Si l’idée d’une reconstitution de l’événement est intéressante, il paraît en outre dommage de ne se focaliser que sur une poignée de témoignages et non sur la tragédie dans son ensemble. Bien sûr, revivre l’accident avec les yeux de ceux qui l’ont endurée permet d’apporter une extraordinaire dose de suspense. Cela permet aussi de rendre les faits plus émouvants et stressants dès lors qu’ils sont attachés à une personne en particulier. Mais la question de la vérité historique se pose malgré tout indéniablement. Ces gens qui ont vécu l’horreur se rappellent-ils bien de tous les détails ? Les faits ne sont-ils pas exagérés ou enjolivés ? Peut-on imaginer que certains cherchent à tirer la couverture sur eux en expliquant avoir eu un rôle héroïque ? Des souvenirs sont-ils suffisants pour écrire l’Histoire avec un grand H ?
Sans nécessairement remettre en cause la parole des témoins, chacun est en droit de se demander si ce qui lui est raconté et montré est parfaitement exact ou non. Sont-ce les faits tels qu’ils se sont passés ou bien les faits tels que ces personnes les ont elles-mêmes intériorisés après coup ? Un témoignage crucial manque d’ailleurs à l’appel, celui du pilote, Sully Sullenberger, qui n’apparaît à l’écran que sous les traits du comédien John O’Mahony...

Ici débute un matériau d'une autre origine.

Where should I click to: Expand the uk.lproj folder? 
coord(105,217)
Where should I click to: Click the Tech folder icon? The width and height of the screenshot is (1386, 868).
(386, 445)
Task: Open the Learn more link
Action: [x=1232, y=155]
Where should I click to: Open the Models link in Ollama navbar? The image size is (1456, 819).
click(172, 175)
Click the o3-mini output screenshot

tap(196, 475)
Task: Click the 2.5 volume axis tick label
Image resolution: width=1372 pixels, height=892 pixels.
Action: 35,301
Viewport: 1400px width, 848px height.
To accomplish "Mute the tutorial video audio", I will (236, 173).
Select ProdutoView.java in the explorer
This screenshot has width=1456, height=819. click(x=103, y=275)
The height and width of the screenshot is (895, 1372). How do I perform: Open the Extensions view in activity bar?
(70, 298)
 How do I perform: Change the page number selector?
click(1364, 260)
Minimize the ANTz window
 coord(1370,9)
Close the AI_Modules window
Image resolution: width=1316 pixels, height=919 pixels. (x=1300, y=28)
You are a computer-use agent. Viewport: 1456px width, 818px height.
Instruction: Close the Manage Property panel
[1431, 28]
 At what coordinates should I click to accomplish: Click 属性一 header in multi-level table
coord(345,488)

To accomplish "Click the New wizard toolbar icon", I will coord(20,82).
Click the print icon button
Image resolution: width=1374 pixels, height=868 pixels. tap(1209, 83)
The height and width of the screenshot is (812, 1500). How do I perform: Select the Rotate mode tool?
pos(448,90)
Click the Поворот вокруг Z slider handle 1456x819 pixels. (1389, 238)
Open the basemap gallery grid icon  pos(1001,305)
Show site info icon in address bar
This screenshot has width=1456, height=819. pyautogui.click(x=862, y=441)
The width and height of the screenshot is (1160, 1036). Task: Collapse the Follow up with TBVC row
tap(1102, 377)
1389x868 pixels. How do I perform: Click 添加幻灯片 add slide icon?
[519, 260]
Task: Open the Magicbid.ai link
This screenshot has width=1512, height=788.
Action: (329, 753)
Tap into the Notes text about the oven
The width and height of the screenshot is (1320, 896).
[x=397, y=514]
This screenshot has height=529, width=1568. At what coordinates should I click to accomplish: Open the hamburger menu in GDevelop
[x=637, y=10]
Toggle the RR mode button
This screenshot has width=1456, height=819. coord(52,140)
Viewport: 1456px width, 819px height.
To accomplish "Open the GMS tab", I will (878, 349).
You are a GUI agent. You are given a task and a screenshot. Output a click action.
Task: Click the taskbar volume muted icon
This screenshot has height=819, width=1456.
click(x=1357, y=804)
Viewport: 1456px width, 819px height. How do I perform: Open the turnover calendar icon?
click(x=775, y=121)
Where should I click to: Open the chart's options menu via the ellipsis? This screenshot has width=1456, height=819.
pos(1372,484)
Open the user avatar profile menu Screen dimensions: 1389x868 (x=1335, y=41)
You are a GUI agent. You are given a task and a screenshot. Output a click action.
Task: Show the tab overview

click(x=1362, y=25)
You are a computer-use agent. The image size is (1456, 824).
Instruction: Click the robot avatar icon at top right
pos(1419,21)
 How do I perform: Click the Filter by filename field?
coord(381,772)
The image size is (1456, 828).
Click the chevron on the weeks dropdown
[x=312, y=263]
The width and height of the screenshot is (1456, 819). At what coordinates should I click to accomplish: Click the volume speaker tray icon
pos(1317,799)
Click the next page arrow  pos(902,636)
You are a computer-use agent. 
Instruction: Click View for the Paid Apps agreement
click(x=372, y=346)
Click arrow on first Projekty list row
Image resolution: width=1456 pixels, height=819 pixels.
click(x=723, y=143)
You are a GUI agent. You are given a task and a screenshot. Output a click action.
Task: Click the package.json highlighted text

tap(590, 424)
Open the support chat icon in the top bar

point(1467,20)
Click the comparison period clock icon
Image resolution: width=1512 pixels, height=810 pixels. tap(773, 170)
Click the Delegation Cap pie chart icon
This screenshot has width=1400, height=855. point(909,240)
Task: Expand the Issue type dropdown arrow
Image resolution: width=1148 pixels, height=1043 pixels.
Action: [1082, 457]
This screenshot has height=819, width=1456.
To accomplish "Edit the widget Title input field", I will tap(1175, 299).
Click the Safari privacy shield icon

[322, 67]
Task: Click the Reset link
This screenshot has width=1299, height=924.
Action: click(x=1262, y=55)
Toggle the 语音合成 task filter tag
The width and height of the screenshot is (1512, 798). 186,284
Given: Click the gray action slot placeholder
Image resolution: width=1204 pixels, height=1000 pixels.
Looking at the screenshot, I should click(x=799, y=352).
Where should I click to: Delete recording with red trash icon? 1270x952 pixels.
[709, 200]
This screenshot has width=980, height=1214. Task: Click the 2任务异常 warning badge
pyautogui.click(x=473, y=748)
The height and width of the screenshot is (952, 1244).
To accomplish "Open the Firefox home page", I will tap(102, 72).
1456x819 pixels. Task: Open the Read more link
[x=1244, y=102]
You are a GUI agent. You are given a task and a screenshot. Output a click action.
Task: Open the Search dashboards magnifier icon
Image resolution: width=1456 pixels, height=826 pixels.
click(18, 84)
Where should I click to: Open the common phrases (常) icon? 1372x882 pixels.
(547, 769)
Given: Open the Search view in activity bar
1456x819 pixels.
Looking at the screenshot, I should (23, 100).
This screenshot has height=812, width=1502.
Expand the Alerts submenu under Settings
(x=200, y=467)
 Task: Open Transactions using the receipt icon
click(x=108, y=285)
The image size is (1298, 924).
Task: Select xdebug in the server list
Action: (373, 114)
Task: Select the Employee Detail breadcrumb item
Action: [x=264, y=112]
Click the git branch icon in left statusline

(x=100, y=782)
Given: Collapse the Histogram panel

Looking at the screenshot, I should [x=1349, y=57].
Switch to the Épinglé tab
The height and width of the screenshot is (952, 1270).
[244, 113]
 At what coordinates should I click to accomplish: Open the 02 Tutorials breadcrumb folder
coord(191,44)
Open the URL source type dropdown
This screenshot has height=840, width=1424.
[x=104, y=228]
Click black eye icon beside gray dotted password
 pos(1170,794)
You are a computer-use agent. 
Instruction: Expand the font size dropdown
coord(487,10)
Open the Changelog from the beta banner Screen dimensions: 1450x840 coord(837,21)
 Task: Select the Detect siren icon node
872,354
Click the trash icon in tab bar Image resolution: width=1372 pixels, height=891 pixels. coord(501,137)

Malgré ses imperfections, Vol Miracle Au-Dessus de l’Hudson n’en reste pas moins une reconstitution intéressante de l’amerrissage du vol US Airways 1549 tel qu'il fut vécu de l’intérieur. Un complément techniquement mieux documenté sera malgré tout nécessaire pour qui souhaite en apprendre encore davantage sur cette catastrophe.